В свое время кебабные спасли мне жизнь. В юности у меня были такие периоды, когда эти скромные заведения не давали умереть с голоду. Давным-давно, в незапамятные времена, в спящем городе, рано утром, после очередной бурной ночи. Я мог снимать целый день, потом загудеть на всю ночь, а с утра снова бежать на работу.
Кебабная Зак отличается от тех едален, где курдский повар, пока режет лук тебе в питу, непременно расскажет, как он занимался анальным сексом со шведской парой. Во-первых, здесь очень приличная клиентура. Сюда ходят и королевские астрономы, и кибернетики, и суфийские учителя. В кебабной царит уникальная философская атмосфера, потому что сама Зак – настоящий мыслитель.
– Я же мечтательная девчонка из Уилмслоу, мне хотелось такую работу, где руки все делают сами и не надо ни о чем думать. Чтобы можно было все время думать о чем-то своем. Путешествовать мыслью во времени и пространстве. Нанизывать мясо на шпажки, класть их на угли, снимать с углей – именно то, что мне нужно. Когда я готовлю еду, меня здесь нет. Я вся в своих мыслях. Это тафаккур, друг мой.

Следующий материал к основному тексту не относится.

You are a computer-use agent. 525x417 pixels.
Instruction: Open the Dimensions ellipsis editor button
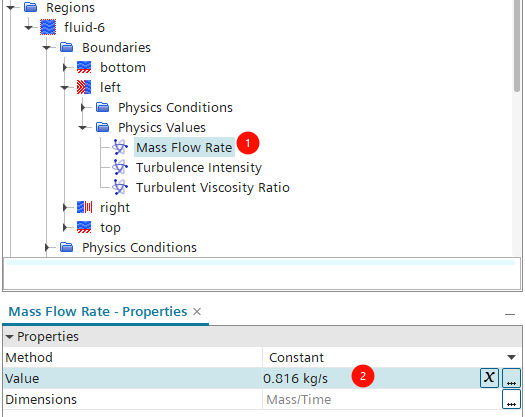511,399
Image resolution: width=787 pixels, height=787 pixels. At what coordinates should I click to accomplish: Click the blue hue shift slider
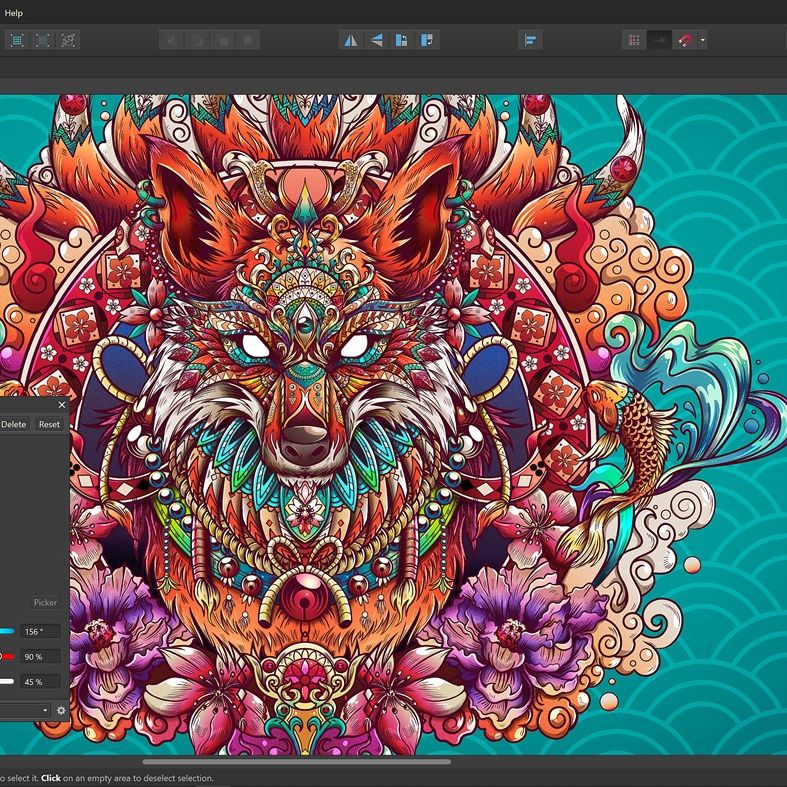(x=6, y=632)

Так что у Зак не обсуждают результаты футбольных матчей. Зак занимают вопросы вселенских масштабов. Бытие и сознание. Ее фирменное блюдо, «Заккум-Зак», представляет собой шиш-кебаб с люто жгучим перцем за пределами шкалы Сковилла. Заккум – дерево, растущее в адском пламени, и этим все сказано. Уговор такой: если съедаешь весь «Заккум-Зак» целиком, ты за него не платишь и еще получаешь большой стакан ласси за счет заведения. Пока что это удалось лишь одному человеку, и Зак утверждает, что два начинающих джихадиста завязали с тернистым путем терроризма, устыдившись своих слез и воплей (кто-то из их сообщников снял на видео, как они корчились на полу, и выложил ролик в сеть для глобального увеселения общественности).
* * *
– Давно тебя не было. Очень давно, – говорит Зак. – Я думала, ты уже умер. Но твоя шаурма тебя ждет. Как раз как ты любишь.

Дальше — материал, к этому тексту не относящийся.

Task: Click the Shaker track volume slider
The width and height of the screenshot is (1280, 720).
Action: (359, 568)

– Разве ты не должна была знать, мертвый я или живой?
– Никому не дано знать всего. Нам не позволено совершенство. Говорят, у тебя были крупные неприятности.
– О каких именно неприятностях мы сейчас говорим? За всем сразу не уследишь.
Я вернулся из Иерусалима буквально пару недель назад, но Зак уже в курсе.
– Я слышала, ты затеял какой-то грандиозный проект, а в итоге остался вообще без гроша, – говорит она.
А-а, вот о чем речь. Жиль де Ре.
Есть люди, которые запросто изольют душу парикмахеру или случайному бармену. Лично я никогда не гружу незнакомцев своими проблемами, прежде всего потому, что проблемы от этого не решатся. Но что-то в голосе Зак располагает к откровенности. Искреннее сочувствие. Или, возможно, Зак владеет гипнозом. Ее голос всегда успокаивает и слегка убаюкивает.
На телевидении есть одно золотое правило: не вкладывай в съемки собственные деньги. Вкладывай только чужие деньги, всегда. Я ненавижу историю, но мне очень хотелось сделать большую документалку о Жиле де Ре. Я вложил в этот проект все свои деньги, потому что устал бороться с непробиваемым повсеместным идиотизмом. Мне надоело зависеть от чужой тупости. Я заложил дом.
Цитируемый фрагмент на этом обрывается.